Here's the problem: "real food" tends to come from an animal or the ground, and presents an inherent food safety risk. We cannot eliminate this risk, only manage it. Consumers manage it by following the four core safe food handling practices. Food companies manage it by following best practices and fostering a "culture of food safety" among their workers. And government manages it by setting ground rules, conducting inspections, and investigating foodborne illnesses to hold companies accountable.
During the last four years, the federal government made some important strides to improve food safety. For the first time ever, the U.S. Department of Agriculture (USDA) set rules that protect consumers from raw poultry products that carry high loads of Salmonella, the most economically burdensome foodborne pathogen. The U.S. Food and Drug Administration (FDA) finalized its "traceability rule," which introduces new recordkeeping requirements for food companies that will speed up outbreak investigations.

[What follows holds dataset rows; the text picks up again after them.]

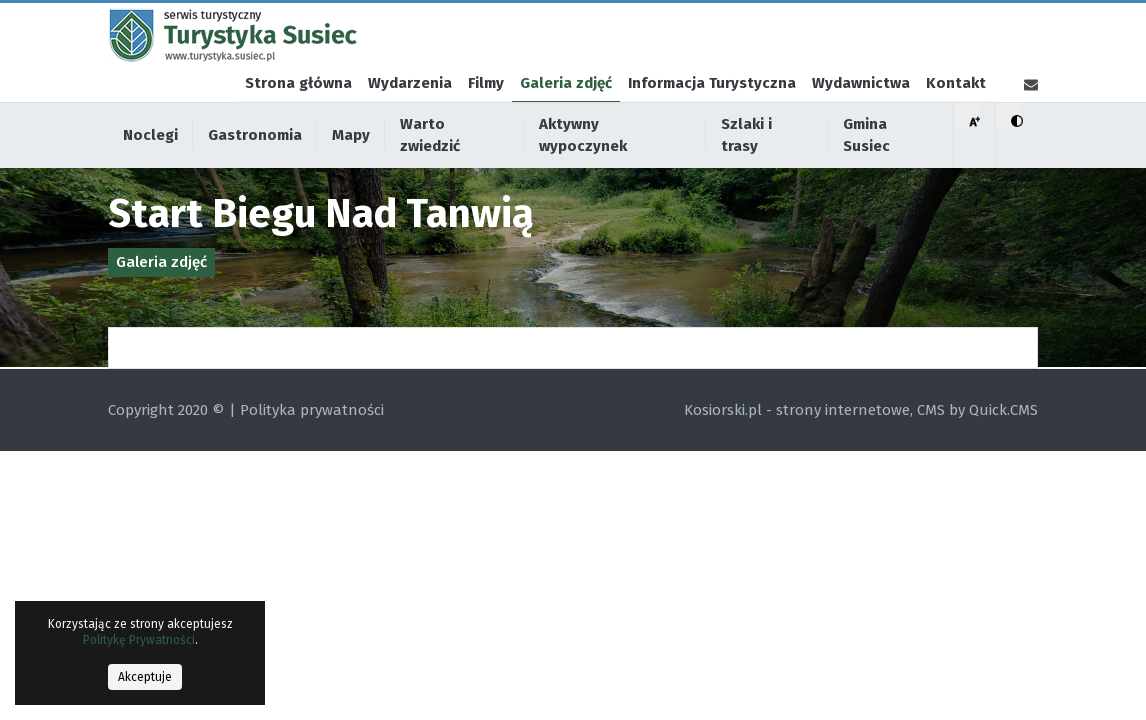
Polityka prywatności (312, 410)
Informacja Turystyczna (712, 114)
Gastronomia (255, 166)
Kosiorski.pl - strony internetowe (797, 410)
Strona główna (298, 114)
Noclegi (150, 166)
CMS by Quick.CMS (977, 410)
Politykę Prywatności (139, 640)
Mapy (351, 166)
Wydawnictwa (861, 114)
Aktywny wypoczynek (583, 166)
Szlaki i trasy (746, 166)
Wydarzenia (410, 114)
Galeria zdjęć (566, 114)
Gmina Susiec (866, 166)
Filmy (486, 114)
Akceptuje (145, 677)
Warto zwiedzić (430, 166)
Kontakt (956, 114)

The traceability rule was proposed during the first Trump Administration, under then FDA Commissioner Scott Gottlieb. Gottlieb spearheaded an ill-fated reorganization of FDA's food section that many blame for the agency's failure to react more quickly to a massive infant formula recall in 2022. But he supported food safety policies like the traceability rule, as well as significant nutrition initiatives.
A different story unfolded at USDA under the first Trump Administration, where regulators lifted line speed caps for poultry and hog slaughterhouses, hid pathogen testing data, and pressured local health departments to turn a blind eye to meatpacking plants that fueled the early spread of COVID. Likewise, the Republican-controlled Congress nearly passed legislation that would have dismantled foodborne illness surveillance infrastructure and crippled federal food safety agencies' capacity to make new rules.
That was then. Now we have "Make America Healthy Again"-the "MAHA" movement to "combat the chronic disease epidemic" that Health and Human Services Secretary nominee RFK, Jr. improbably attached to the Trump campaign. RFK, Jr. has done well to draw attention to the perils of ultra-processed foods, and the emergence of a new, bipartisan consensus supporting reform should encourage anyone bothered by the news that three-quarters of U.S. adults now qualify as overweight or obese.
But talk is cheap. RFK, Jr. has also extolled the virtues of raw milk-a key driver of American infant mortality at the turn of the 20th Century-and MAHA has garnered understandable skepticism from longtime opponents of "Big Food." Trump's nomination of Brooke Rollins, a Trump loyalist who spent the bulk of her career at a fossil fuel industry front group, inspires little confidence. Far from fighting to reign in Big Food and tame the public health catastrophe caused by Americans' poor diet, an erosion of fundamental food safety protections may await us.
If that's the case, we're in for a bumpy ride. Reversing the decline in American life expectancy will require both bold nutrition and chemical safety policies, and maintaining the less glamourous but critical work of preventing and responding to microbiological foodborne illness outbreaks. That's because the "chronic disease epidemic" demands shifting diets to include comparatively riskier "real foods," foods like romaine lettuce.
Five years ago, millions of Thanksgiving shoppers encountered store shelves stripped bare of romaine lettuce. The dramatic scenes resulted from an E.coli outbreak linked to romaine that sickened 138 people, and a distribution system incapable of pinpointing the contaminated crop that caused the illness. Many consumers learned to associate romaine with illness, at a high cost to industry, and with real consequences for dietary quality.
FDA's traceability rule-if allowed to go into effect-would help to minimize the disruptions caused by future outbreaks, and importantly, hold producers more accountable for food contamination. The same is true for USDA's Salmonella in poultry rule, and for many other food safety rules, along with the country's foodborne illness surveillance apparatus writ large.
The vast majority of real food in the U.S.-fruits, vegetables, meat and poultry-is grown on large-scale family farms or corporate-controlled industrial operations. Most people who run these businesses do not want to hurt their customers. However, foodborne pathogens like E.coli and Salmonella are persistent, and require significant investment and innovation to keep outbreaks at bay, as the ongoing news headlines make clear. Food safety agencies like USDA and FDA must set a level playing field for ethical food companies to compete. Their work is far from perfect, but it is critical, and if it stops, we may soon find out just how much we have to be thankful for this Thanksgiving.